Same-sex marriage is a 10th order issue. It galls many in the Illawarra, where I was born and where my electorate office is located, to see their local member for Throsby, Stephen Jones, championing this cause above more pressing issues for his constituents. Throsby is one of my patron seats and, just one year since the announcement of the carbon tax, more than 1,000 workers from BlueScope Steel will lose their jobs in one of our major employment sectors—manufacturing. BlueScope is located in Throsby, as are many of the workers who are losing their jobs. More than 1,400 people in the region have lost their jobs since September 2011 and home repossessions had gone up by 60 per cent.

With all this happening, all the member for Throsby can think about is same-sex marriage. This is not an issue of concern to the people of Throsby or the Illawarra in general. This is an area which is doing it tough and it galls many in the area to see their local member focussing on this 10th order issue. I ask you, Stephen Jones: how will introducing same-sex marriage give people jobs, save them from losing their homes or lower the cost of living? How will same-sex marriage put the budget back into surplus? It will do none of these things. At the present time, Australia is not in a position to be discussing an emotive, and I believe destructive, subject such as this one, when there are much more pressing issues that need to be addressed urgently.

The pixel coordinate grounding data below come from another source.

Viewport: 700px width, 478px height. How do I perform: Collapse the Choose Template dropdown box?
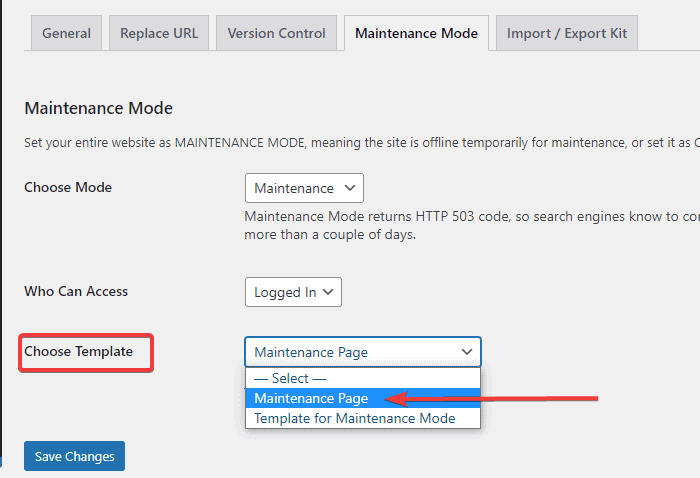click(362, 352)
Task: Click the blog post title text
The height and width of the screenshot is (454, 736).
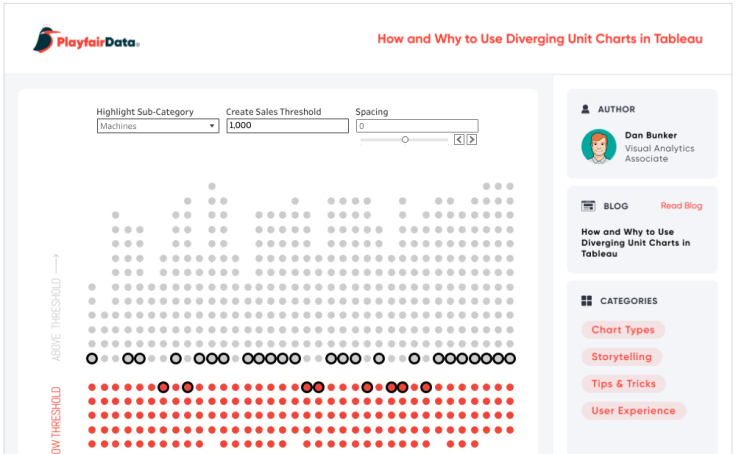Action: pos(636,243)
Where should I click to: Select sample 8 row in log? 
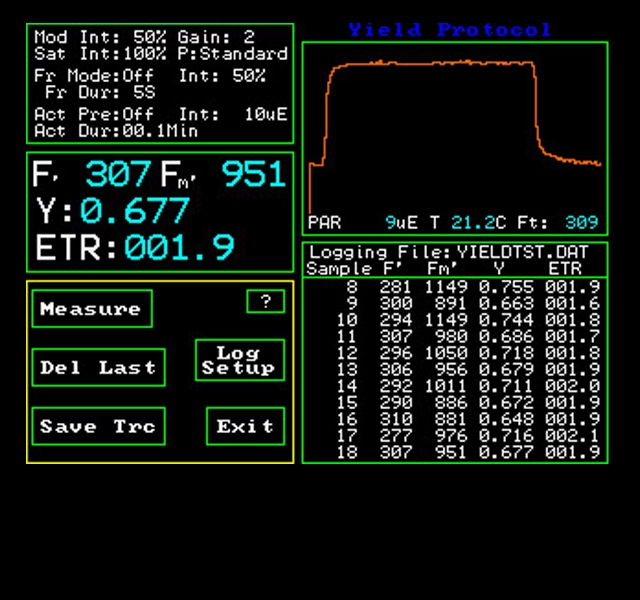click(x=454, y=288)
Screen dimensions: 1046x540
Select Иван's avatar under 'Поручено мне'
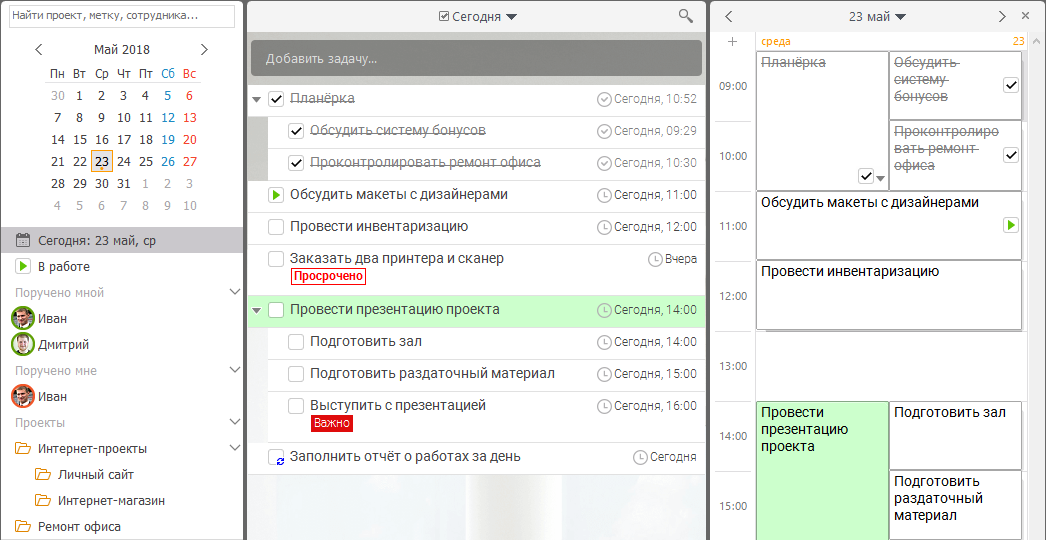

One must ask: where will this all end? You do not have to look very far to find the answer. There are already legal challenges in Canada and Utah that have been brought forward by polygamists who claim they have a right to polygamous marriage, and polyamorous activists are relentlessly campaigning for legal recognition of their relationships. These relationships have already been given legal status in the Netherlands. Former High Court Justice Michael Kirby has said, 'We do not know what the future decades may hold in terms of relationships', and he has commented that polyamorous relationships are 'matters for the future'. This is the thin edge of the wedge. Even the Greens ACT convenor, Simon Copland, has criticised Sarah Hanson-Young's stance that marriage should be limited to only two people.

Most Australians would find these concepts repugnant, abhorrent and destructive to our social fabric. But this is where we are heading. I therefore support the sanctity and uniqueness of marriage in its current form, and I acknowledge the very important role that it plays in Australia. Marriage is a very important institution not only for the traditional Anglo-Saxon culture in this country but also for so many others in our culturally diverse community. I know that the chattering classes do not share that view and constantly denigrate those who do. As I have said, the silent majority in this country agree about the sanctity of marriage and the sanctity of what is the traditional family.

I will conclude with a time-old African proverb that simply and profoundly states: 'Don't tear down a fence until you know why it was put up.' Marriage is a unique institution in our society and it is one that we as senators and members of the Australian parliament should do everything in our power to protect and to ensure that it is supported, encouraged and backed up in every way, shape and form. I will be voting against this bill.